Sarah Huckabee Sanders, the White House press secretary, denied on Sunday that the White House was playing any improper role in the process, saying McGahn had “allowed the Senate to dictate” the terms of the investigation, and that Trump would stay out of it.

People familiar with the investigation said Republican senators had developed the list of four potential witnesses for the FBI to interview, and shared it with the White House.

Former FBI officials familiar with the process said agents are free to follow up if they find evidence of criminal activity. The rules for background checks require that agents ask the White House if they want to expand the scope of their investigation or interview other witnesses.

A lawyer for Blasey, who testified that she was willing to cooperate with the authorities, said Sunday that she had not been contacted by the FBI. “We have not heard from the FBI despite repeated efforts to speak with them,” Debra S. Katz, the lawyer, said in a brief telephone interview Sunday morning.

Kavanaugh portrayed himself during a Fox News interview last week and in his Senate testimony Thursday as enjoying a beer or two as a high school and college student, but not as someone who often drank to excess during those years.

A number of people who overlapped with Kavanaugh at Yale or at Georgetown Preparatory School, the Catholic high school he attended — and who contacted the FBI this weekend to share information about him or his fraternity — expressed frustration with the limited scope of the background investigation.

One of those people, Tad Low, who was a year behind Kavanaugh at Yale, said that he spoke to a low-level agent Saturday, but had heard nothing since, an experience repeated by a number of other Yale graduates.

A Georgetown Prep classmate of Kavanaugh’s said he contacted Klobuchar’s office to report concerns about what he saw as the judge’s dishonesty about drinking. The senator’s office told the classmate that his information would be passed on to the FBI, but by Sunday evening he had not been contacted by anyone at the bureau.

Sen. Patrick J. Leahy, D-Vt., a member of the Judiciary Committee, said accusations of heavy drinking were “directly relevant” to the sexual misconduct charges against Kavanaugh.
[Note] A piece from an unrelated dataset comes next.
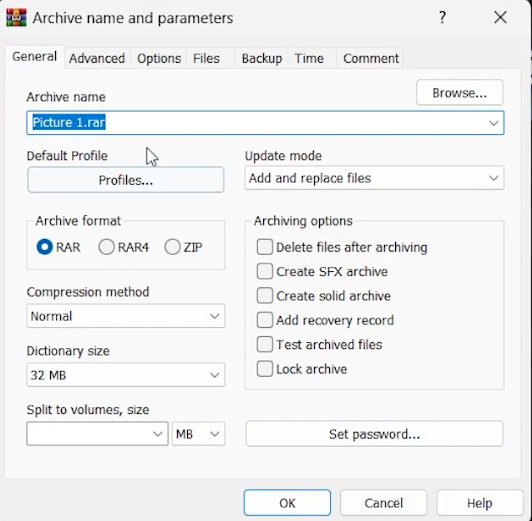Expand the MB volume unit dropdown

pyautogui.click(x=198, y=433)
He said, “If the FBI investigation isn’t artificially limited in scope by the president to become meaningless, it will have to look into these discrepancies.”
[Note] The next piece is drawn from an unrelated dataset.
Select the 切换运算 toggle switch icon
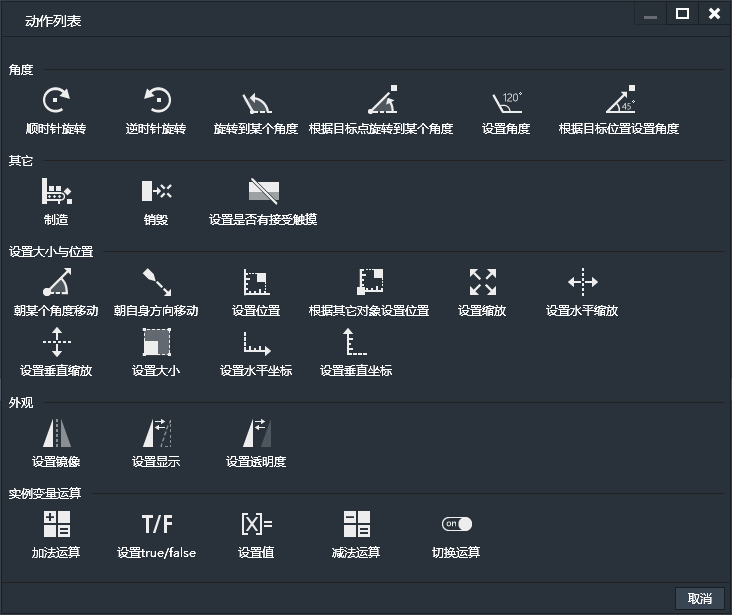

But Collins, a moderate whose vote could determine Kavanaugh’s fate, said Sunday that “I am confident that the FBI will follow up on any leads that result from the interviews.”

As Democrats tried to sound alarms that the White House may be constraining the FBI’s work, one key member of the party indicated that if the Democrats won control of the House in November and Kavanaugh made it through the Senate, he would have no choice but to more fully investigate the claims against him.

“If he is on the Supreme Court and the Senate hasn’t investigated, the House will have to,” the lawmaker, Rep. Jerrold Nadler of New York, the top Democrat on the House Judiciary Committee, said on “This Week.” “We would have to investigate any credible allegations, certainly of perjury and other things that haven’t been properly looked into before.”

Sen. Lindsey Graham, R-S.C., said his party should open an investigation of its own into Senate Democrats’ interactions with Blasey. He accused Democrats of leaking the existence of a letter she had written about her allegations and disclosing the existence of an additional unrelated anonymous accusations against Kavanaugh.